##### Texto fornecido

São três: Padre, Filho, Espírito Santo: distintos pelas relações, pela subsistência, pelas propriedades pessoais; idênticos pela essência, pela substância, pela natureza. Distintos, e toda via um existe no outro; dependentes pela origem, porque o Filho é gerado pelo Padre, o Espírito Santo procede do Padre e do Filho; dependentes pela missão, porque o Padre envia o Filho, o Padre e o Filho enviam o Espírito Santo. Mas, não obstante tudo isto, as três divinas pessoas são perfeitamente iguais. Oh! Vida! Oh! Processões admiráveis! Não se pode dizer que começam, porque são necessárias e eternas; não se pode dizer que saem fora de Deus, porque são imanentes; não se pode dizer que mudam a natureza divina, porque são tranquilas e imaculadas; não se pode dizer que diminuem ou dividem as perfeições, porque são indivisíveis. No seu movimento espontâneo há tanta ordem, tanta beleza, tanta glória e tão acabado cúmulo de todos os bens, que tornam Deus, ser supremo, o supremo bem-aventurado. Oh! Infinito! Eu te admiro cheio de assombro, eu te adoro com o mais profundo respeito!

Eis o infinito, senhores; mas donde está o finito? Procuremo-lo desde já na sua origem eterna. O finito está no infinito, e pode dizer-se que a primeira relação que tem com ele, é o ser conhecido, visto, ordenado por ele, antes de subsistir fora dele. Não podemos dar ao finito o seu nome próprio em quanto permanecer em estado de ideia; porque esta ideia é, substancialmente, a mesma essência divina, e formalmente o que Deus quer manifestar da sua essência na sua obra, por participação e imitação. Unido a esta ideia há um decreto eterno, livre, eficaz, donde depende a existência de todas as coisas. O que é que insta pela execução deste decreto? É a beleza dos mundos que Deus concebe? Arrebatado pelas sublimes harmonias das coisas que vê em si mesmo, julga porventura adicionar algo à sua felicidade fazendo-as passar da ideia à realidade? Não, senhores. Deus seria sempre o supremo bem, ainda que tivesse conservado eternamente no seu seio todos os seres. Mas Deus é bom e deseja comunicar-se porque é o soberano bem; o seu amor impele-o a associar outros seres à sua felicidade: Vai criar.

Vai criar! E dando a outros a existência nada perderá da sua própria. Vai criar! E comunicando o seu ser e a sua perfeição, nem aquele nem esta perderão algo. Vai criar! E por mais que prodigalize os frutos da sua bondade e da sua onipotência, não se confundirá com eles, nada adquirirá deles, será sempre tudo sem eles, e eles nada serão sem Ele.

##########
##### Itens guardados

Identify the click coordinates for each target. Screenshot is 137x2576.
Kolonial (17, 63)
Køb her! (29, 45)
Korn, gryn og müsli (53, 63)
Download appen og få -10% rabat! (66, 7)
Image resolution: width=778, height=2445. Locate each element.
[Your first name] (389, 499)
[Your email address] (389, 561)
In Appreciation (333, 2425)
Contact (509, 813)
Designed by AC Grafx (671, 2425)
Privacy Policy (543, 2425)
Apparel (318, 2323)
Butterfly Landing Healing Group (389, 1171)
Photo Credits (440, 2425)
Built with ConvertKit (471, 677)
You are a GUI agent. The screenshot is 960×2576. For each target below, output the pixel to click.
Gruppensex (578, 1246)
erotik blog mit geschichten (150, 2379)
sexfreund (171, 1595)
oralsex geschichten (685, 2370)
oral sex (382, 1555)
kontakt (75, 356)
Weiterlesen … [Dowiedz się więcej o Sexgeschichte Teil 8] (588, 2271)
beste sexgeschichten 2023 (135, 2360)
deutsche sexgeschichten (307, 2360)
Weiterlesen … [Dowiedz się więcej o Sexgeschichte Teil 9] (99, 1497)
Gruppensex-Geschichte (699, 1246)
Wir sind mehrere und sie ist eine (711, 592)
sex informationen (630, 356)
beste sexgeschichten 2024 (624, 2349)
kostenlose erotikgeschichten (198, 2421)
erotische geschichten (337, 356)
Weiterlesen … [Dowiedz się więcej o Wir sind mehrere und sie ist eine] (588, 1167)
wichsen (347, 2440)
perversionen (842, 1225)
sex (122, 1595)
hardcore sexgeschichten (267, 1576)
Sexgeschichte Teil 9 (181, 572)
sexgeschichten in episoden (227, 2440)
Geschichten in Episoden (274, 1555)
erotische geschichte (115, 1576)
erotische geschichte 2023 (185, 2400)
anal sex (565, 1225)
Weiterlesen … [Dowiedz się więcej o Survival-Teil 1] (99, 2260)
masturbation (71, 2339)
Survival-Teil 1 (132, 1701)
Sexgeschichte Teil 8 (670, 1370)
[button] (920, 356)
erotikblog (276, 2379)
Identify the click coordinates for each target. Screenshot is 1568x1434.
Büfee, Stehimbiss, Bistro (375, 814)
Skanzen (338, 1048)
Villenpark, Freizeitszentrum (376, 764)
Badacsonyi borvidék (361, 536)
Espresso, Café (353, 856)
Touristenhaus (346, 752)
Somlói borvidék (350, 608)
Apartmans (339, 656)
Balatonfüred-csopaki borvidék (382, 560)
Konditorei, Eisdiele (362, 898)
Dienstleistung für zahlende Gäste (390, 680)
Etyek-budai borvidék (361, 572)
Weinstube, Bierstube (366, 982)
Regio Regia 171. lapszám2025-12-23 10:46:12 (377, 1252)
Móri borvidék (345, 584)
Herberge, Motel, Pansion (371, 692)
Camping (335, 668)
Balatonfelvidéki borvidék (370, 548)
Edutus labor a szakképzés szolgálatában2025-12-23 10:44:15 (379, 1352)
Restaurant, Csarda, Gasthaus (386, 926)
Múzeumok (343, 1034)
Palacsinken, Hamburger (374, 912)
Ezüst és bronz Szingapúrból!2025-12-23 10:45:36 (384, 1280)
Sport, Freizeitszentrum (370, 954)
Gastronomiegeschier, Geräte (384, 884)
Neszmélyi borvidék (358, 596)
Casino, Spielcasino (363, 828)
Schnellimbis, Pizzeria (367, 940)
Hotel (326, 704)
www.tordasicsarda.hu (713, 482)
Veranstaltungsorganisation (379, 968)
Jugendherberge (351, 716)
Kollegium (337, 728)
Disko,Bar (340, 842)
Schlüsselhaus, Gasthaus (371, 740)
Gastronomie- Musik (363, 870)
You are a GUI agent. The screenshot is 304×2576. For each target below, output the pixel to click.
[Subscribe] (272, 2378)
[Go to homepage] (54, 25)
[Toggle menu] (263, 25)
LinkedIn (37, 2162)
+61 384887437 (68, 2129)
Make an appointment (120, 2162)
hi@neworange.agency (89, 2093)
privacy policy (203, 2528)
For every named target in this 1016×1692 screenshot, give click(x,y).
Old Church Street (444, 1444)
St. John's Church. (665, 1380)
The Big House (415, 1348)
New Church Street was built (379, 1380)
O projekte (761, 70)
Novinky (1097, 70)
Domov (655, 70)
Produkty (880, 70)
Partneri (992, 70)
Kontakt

##########

### [O que fazer]
(A) Com base no texto sobre a Trindade e a criação, indique se cada afirmação está de acordo com ele: (i) o Filho é gerado pelo Padre; (ii) Deus cria para acrescentar algo à sua própria felicidade; (iii) ao dar existência a outros seres, Deus perde algo da sua. Responda sim ou não a cada uma e cite as palavras do texto que decidem a resposta.
(B) Transcreva o trecho do texto sobre a Trindade e a criação que começa nas palavras “Vai criar! E dando” e termina depois de “serão sem Ele.”.

### [Respostas]
(A)
(i) Sim: “porque o Filho é gerado pelo Padre”.
(ii) Não: “Não, senhores. Deus seria sempre o supremo bem, ainda que tivesse conservado eternamente no seu seio todos os seres.”
(iii) Não: “E dando a outros a existência nada perderá da sua própria.”

(B)
Vai criar! E dando a outros a existência nada perderá da sua própria. Vai criar! E comunicando o seu ser e a sua perfeição, nem aquele nem esta perderão algo. Vai criar! E por mais que prodigalize os frutos da sua bondade e da sua onipotência, não se confundirá com eles, nada adquirirá deles, será sempre tudo sem eles, e eles nada serão sem Ele.